■ Exercise details
Edit the rows below so that every "How do I perform" becomes "How can I do". Leave everything else unchanged.

:: Entries shown ::

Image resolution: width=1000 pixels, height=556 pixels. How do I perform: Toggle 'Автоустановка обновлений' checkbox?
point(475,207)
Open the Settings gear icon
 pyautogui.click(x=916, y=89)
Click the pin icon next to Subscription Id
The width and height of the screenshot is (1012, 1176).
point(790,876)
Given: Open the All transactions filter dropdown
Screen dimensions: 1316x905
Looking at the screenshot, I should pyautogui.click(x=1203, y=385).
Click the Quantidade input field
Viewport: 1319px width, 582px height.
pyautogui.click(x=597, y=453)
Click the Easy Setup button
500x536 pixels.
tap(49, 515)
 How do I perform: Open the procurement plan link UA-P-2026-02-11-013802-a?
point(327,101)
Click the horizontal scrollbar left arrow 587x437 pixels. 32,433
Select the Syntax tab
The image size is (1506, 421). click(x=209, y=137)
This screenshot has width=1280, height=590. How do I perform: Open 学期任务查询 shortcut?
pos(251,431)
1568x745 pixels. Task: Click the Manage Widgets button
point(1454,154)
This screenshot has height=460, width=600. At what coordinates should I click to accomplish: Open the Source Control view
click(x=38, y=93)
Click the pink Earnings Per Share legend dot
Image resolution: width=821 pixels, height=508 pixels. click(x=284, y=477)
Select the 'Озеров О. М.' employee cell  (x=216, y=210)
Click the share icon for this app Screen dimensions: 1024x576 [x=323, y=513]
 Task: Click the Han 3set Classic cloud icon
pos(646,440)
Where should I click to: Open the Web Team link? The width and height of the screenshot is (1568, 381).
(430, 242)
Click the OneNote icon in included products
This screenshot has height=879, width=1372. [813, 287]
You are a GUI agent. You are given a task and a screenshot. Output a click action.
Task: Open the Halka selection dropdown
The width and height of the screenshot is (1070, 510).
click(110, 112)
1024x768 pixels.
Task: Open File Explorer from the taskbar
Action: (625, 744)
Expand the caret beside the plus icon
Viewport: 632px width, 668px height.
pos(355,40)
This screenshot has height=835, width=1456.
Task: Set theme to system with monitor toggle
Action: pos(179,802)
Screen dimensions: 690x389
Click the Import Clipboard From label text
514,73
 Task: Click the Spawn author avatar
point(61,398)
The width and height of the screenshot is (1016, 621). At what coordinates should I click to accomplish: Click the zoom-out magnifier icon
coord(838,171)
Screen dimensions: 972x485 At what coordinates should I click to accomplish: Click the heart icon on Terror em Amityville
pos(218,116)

:::

■ Exercise output
Image resolution: width=1000 pixels, height=556 pixels. How can I do: Toggle 'Автоустановка обновлений' checkbox?
point(475,207)
Open the Settings gear icon
 pyautogui.click(x=916, y=89)
Click the pin icon next to Subscription Id
The width and height of the screenshot is (1012, 1176).
point(790,876)
Given: Open the All transactions filter dropdown
Screen dimensions: 1316x905
Looking at the screenshot, I should pyautogui.click(x=1203, y=385).
Click the Quantidade input field
Viewport: 1319px width, 582px height.
pyautogui.click(x=597, y=453)
Click the Easy Setup button
500x536 pixels.
tap(49, 515)
 How can I do: Open the procurement plan link UA-P-2026-02-11-013802-a?
point(327,101)
Click the horizontal scrollbar left arrow 587x437 pixels. 32,433
Select the Syntax tab
The image size is (1506, 421). click(x=209, y=137)
This screenshot has width=1280, height=590. How can I do: Open 学期任务查询 shortcut?
pos(251,431)
1568x745 pixels. Task: Click the Manage Widgets button
point(1454,154)
This screenshot has height=460, width=600. At what coordinates should I click to accomplish: Open the Source Control view
click(x=38, y=93)
Click the pink Earnings Per Share legend dot
Image resolution: width=821 pixels, height=508 pixels. click(x=284, y=477)
Select the 'Озеров О. М.' employee cell  (x=216, y=210)
Click the share icon for this app Screen dimensions: 1024x576 [x=323, y=513]
 Task: Click the Han 3set Classic cloud icon
pos(646,440)
Where should I click to: Open the Web Team link? The width and height of the screenshot is (1568, 381).
(430, 242)
Click the OneNote icon in included products
This screenshot has height=879, width=1372. [813, 287]
You are a GUI agent. You are given a task and a screenshot. Output a click action.
Task: Open the Halka selection dropdown
The width and height of the screenshot is (1070, 510).
click(110, 112)
1024x768 pixels.
Task: Open File Explorer from the taskbar
Action: (625, 744)
Expand the caret beside the plus icon
Viewport: 632px width, 668px height.
pos(355,40)
This screenshot has height=835, width=1456.
Task: Set theme to system with monitor toggle
Action: pos(179,802)
Screen dimensions: 690x389
Click the Import Clipboard From label text
514,73
 Task: Click the Spawn author avatar
point(61,398)
The width and height of the screenshot is (1016, 621). At what coordinates should I click to accomplish: Click the zoom-out magnifier icon
coord(838,171)
Screen dimensions: 972x485 At what coordinates should I click to accomplish: Click the heart icon on Terror em Amityville
pos(218,116)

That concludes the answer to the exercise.